Forrester: Chip-and-PIN Adoption Could Be Delayed to 2020

Following high-profile data breaches at Home Depot and Target, American consumers breathed a collective sigh of relief when payment card issuers began rolling out chip-enabled credit and debit cards, moving away from the magnetic swipe system that’s been an easy target for data thieves.

In a bid to incentivize retailers to upgrade their readers to versions that accept new encrypted chip-and-PIN or chip-and-signature cards, Visa and MasterCard declared that by October, the liability for fraudulent transactions will shift to whichever party has the lesser technology. Despite the looming deadline, a Forrester Research report published Monday said widespread integration of the new EMV technology—named for Europay, MasterCard and Visa—by U.S. retailers could take until 2020.

According to the report, many small merchants are dragging their heels due to ROI uncertainty on something that could cost the industry around $30 billion to adopt.
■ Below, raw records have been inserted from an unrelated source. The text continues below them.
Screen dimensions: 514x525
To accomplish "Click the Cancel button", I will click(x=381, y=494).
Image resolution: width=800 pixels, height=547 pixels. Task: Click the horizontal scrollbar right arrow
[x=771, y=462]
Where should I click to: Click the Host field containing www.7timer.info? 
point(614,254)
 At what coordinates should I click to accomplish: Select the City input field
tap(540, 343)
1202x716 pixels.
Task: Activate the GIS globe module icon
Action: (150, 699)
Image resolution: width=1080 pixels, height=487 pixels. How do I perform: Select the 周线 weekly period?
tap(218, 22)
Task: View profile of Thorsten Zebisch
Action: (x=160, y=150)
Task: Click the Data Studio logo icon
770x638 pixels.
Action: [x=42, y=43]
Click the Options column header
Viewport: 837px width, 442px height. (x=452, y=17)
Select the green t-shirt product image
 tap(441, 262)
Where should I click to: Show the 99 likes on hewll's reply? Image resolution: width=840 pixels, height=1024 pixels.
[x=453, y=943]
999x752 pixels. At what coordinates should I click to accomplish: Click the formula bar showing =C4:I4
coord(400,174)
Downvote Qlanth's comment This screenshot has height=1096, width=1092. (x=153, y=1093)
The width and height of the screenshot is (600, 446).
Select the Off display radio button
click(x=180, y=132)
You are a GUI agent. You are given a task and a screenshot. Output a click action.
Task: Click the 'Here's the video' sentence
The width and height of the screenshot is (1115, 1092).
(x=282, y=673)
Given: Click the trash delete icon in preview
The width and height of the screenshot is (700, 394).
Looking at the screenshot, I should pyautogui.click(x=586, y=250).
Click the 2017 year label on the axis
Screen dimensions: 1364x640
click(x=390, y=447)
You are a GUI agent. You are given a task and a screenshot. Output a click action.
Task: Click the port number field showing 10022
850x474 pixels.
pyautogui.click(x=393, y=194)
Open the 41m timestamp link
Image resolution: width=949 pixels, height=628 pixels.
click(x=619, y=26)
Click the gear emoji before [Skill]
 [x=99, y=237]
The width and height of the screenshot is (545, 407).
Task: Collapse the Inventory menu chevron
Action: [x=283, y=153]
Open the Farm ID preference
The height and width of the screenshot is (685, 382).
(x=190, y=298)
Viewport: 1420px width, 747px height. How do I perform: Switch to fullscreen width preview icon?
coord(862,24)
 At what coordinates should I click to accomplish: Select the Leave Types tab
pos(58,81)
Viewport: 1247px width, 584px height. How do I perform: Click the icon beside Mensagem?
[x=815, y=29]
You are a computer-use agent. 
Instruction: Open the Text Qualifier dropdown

In addition, Forrester said chip technology doesn’t address “fundamental security and fraud issues.”

Andy Polk, vice president of the Footwear Distributers and Retailers of American (FDRA), agreed with Forrester’s forecast.

“We have thousands of small business owners across the country who have been struggling due to the stagnate economy, and many of them do not have the funds right now to upgrade their payment systems,” Polk said, adding that the rise of mobile and contactless payments among consumers is likely contributing to the slow uptake of EMV, too. “Some retailers wonder why they should adopt chip-and-PIN technology now when over the next few years Apple Pay and other forms of mobile phone payments could catch on, requiring them to put even more money into new systems.”

Polk pointed out that EMV is just one point of defense and that all retailers, from big-box stores to mom-and-pops, should instead focus on investing in “advanced kill chain technology platforms” that allow for targeted threat protection by assuming the adversary is going to get in.

“That would actually do more to protect their data and their customers’ data,” Polk said. “If you can maintain a strong kill chain, then chip-and-PIN is less of a vital need and is just one part of the overall security plan.”

He added, “Consumers don’t care what payment system they use as long as they believe whoever they purchase from has strong internal security systems to protect their data. As long as this remains the norm, companies are going to keep looking less at how they accept payments and more at how they protect the data once they have it in their system.”